A Day With Few High Points

I’ve just spent several minutes trying to remove an unwanted comma from a piece of work. It’s frustrating when you can’t get a computer to do what you want it to do.

It was even worse when I realised the “comma” was a mark on the screen. Laptop screens seem to attract more detritus than the screens on ordinary computers.

That’s been one of the highlights of the day.

The second was my blood test. The blood was not flowing well today and it felt like they were having to dig it out. When they removed the needle it suddenly decided to flow. Fortunately it hit the chair arm rather than me. Having changed specially for the visit I was glad that it didn’t go on my clothes.

It seems I passed the blood sugar test two weeks ago. Unfortunately I had a phone call from the anticoagulant service this afternoon to tell me that things had not gone so well. I need to go down for testing again next week: they do that when things don’t go well.

The final high point was sitting in a chair making demands for constant hydration (tea). Number One Son is back from Portugal and has been working well with the kettle. He even put a couple of sausages and some beans together for a light lunch.

I had to pay for this attention by listening to his views on nutrition and where my diet is going wrong. As his first degree is in Sports Science, including nutrition, he has the moral high ground.

Apart from that, I just sat here gently recovering and shouting at the television.

Another Note on the Relativity of Time

On the last post I used a picture of my watch. It was fortunate I had a picture to relate to time. As I’ve only got one picture you’ have to put up with it again.However, I do have some confessions to make.

I have several watches. When I’m not wearing them I pull the winder halfway out – this stops the watch and saves the battery. I also need reading glasses, so though I can reset the time easily enough I have trouble with reading the date, so never bother. In other words, the date on the watch was wrong when I took the picture.
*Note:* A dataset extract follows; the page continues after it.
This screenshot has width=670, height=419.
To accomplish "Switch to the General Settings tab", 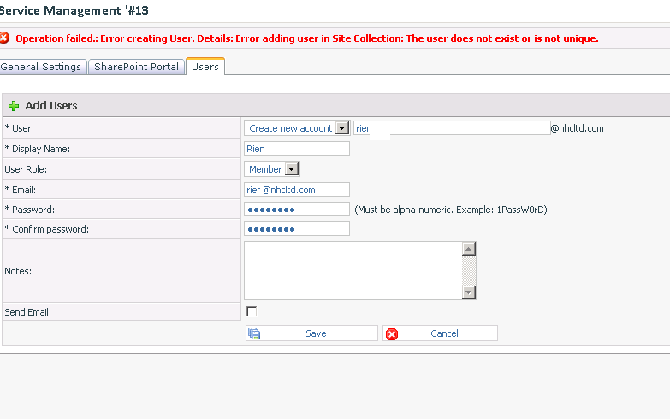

And is never right apart from by coincidence.

Somehow I get by.

Time, as I say, is flexible.

Does anyone else have this problem with the date on watches?

A New Theory of Relativity

This morning Julia’s alarm, as usual, went off shortly before mine. They are both on our telephones, which are presumably;y linked to an atomic clock somewhere,¬† so I’m at a loss to explain the difference. My car clock is set from my watch, which I keep two minutes fast,and it agrees with neither phone.

In the days before mobiles we had a time signal on the radio, and everyone seemed to take punctuality more seriously.

So, having had a disturbed night lay there waiting to fall asleep again. This half hour delay allows her to use the bathroom without feeling hassled and allows me to avoid making breakfast. This is either the mark of a caring husband, or a lazy sluggard. I have censored her actually words, but the last three letters are the same. In another example of relativity I prefer not to subject my readers  to profanity.

Anyway, back to the relativity of time. Normally I fall asleep for my extra half hour. Today I didn’t. It seemed to drag on forever. I started to wonder if I’d been in such a deep sleep that Julia had left without me. But no, When I checked my alarm the “hours” had passed in 23 minutes. The remaining seven minutes also dragged…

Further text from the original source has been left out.